>> BEGIN
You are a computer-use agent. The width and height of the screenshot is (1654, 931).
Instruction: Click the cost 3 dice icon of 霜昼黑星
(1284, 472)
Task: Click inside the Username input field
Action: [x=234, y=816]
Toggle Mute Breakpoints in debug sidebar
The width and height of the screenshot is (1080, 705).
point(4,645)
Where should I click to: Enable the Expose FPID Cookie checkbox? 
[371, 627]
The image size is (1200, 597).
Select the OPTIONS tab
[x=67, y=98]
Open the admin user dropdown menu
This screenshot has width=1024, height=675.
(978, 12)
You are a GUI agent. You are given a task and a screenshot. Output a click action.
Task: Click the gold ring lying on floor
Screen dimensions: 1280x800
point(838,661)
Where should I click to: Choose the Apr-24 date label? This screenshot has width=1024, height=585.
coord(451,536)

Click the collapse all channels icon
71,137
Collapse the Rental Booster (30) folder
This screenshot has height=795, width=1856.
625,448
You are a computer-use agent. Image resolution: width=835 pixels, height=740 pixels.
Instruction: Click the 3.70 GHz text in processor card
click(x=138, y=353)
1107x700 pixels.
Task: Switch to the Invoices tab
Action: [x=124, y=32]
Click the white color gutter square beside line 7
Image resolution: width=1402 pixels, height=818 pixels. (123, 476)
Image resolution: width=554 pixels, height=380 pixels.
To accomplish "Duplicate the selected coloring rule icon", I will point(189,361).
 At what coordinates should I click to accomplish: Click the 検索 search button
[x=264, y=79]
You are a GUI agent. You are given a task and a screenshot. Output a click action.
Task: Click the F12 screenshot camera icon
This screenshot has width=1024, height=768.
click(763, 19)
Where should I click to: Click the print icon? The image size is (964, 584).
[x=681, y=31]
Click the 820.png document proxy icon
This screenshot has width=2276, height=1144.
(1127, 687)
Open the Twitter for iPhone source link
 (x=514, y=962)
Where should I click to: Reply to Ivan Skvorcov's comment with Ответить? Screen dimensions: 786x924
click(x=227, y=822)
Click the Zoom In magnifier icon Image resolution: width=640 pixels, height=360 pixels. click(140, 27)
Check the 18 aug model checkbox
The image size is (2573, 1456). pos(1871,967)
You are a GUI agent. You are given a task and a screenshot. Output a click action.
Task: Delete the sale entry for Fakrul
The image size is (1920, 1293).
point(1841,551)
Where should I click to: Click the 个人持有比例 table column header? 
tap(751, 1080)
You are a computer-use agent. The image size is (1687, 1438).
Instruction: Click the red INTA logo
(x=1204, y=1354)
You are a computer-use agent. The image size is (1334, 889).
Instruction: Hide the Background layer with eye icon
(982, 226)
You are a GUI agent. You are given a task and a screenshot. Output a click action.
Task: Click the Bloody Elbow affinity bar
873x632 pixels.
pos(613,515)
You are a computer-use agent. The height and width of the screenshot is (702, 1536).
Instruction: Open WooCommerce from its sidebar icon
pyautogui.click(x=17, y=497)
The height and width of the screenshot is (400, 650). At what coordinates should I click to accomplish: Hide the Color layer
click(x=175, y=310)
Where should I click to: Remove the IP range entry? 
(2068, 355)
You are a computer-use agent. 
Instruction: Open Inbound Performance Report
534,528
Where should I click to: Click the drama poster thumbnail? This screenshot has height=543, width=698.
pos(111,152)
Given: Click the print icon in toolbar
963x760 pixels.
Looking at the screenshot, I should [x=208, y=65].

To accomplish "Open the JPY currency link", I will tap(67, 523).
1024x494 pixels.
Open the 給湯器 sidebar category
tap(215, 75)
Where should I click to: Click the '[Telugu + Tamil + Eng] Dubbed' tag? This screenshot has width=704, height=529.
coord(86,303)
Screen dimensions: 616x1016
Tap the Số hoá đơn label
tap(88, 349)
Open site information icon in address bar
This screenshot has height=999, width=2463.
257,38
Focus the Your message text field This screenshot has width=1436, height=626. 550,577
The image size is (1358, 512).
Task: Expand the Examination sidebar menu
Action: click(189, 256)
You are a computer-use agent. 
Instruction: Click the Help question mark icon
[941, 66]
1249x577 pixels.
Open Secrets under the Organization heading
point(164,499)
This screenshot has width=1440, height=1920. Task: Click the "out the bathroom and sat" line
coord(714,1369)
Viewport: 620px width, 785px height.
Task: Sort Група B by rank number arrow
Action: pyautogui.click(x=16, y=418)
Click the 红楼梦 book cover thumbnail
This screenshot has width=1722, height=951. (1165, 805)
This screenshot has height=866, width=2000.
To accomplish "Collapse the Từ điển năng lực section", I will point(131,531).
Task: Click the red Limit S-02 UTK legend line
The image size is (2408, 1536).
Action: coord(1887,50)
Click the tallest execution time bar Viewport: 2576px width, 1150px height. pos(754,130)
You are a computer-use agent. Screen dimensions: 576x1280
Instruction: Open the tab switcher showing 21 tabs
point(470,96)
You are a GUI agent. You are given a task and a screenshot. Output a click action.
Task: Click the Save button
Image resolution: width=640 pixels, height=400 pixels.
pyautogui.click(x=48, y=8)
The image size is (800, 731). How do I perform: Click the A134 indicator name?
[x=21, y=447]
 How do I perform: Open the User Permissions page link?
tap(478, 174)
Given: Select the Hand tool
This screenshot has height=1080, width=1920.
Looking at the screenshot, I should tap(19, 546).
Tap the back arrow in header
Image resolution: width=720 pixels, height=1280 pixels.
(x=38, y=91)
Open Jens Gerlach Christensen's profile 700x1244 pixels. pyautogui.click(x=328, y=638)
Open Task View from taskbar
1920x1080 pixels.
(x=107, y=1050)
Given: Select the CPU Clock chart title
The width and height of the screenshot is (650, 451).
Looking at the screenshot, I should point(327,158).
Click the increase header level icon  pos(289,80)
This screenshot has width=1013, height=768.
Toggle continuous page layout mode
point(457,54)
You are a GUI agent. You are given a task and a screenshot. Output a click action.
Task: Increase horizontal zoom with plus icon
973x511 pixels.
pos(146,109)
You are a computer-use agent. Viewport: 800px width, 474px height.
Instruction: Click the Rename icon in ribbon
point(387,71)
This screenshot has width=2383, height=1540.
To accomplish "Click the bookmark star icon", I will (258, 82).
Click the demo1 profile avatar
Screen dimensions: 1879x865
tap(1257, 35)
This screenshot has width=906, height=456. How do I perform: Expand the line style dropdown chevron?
>> END
> Problem to work on:
Can you reproduce the data word for word, from its start through the line containing "Image resolution: width=1402"?

> Final result:
You are a computer-use agent. The width and height of the screenshot is (1654, 931).
Instruction: Click the cost 3 dice icon of 霜昼黑星
(1284, 472)
Task: Click inside the Username input field
Action: [x=234, y=816]
Toggle Mute Breakpoints in debug sidebar
The width and height of the screenshot is (1080, 705).
point(4,645)
Where should I click to: Enable the Expose FPID Cookie checkbox? 
[371, 627]
The image size is (1200, 597).
Select the OPTIONS tab
[x=67, y=98]
Open the admin user dropdown menu
This screenshot has width=1024, height=675.
(978, 12)
You are a GUI agent. You are given a task and a screenshot. Output a click action.
Task: Click the gold ring lying on floor
Screen dimensions: 1280x800
point(838,661)
Where should I click to: Choose the Apr-24 date label? This screenshot has width=1024, height=585.
coord(451,536)

Click the collapse all channels icon
71,137
Collapse the Rental Booster (30) folder
This screenshot has height=795, width=1856.
625,448
You are a computer-use agent. Image resolution: width=835 pixels, height=740 pixels.
Instruction: Click the 3.70 GHz text in processor card
click(x=138, y=353)
1107x700 pixels.
Task: Switch to the Invoices tab
Action: [x=124, y=32]
Click the white color gutter square beside line 7
Image resolution: width=1402 pixels, height=818 pixels. (123, 476)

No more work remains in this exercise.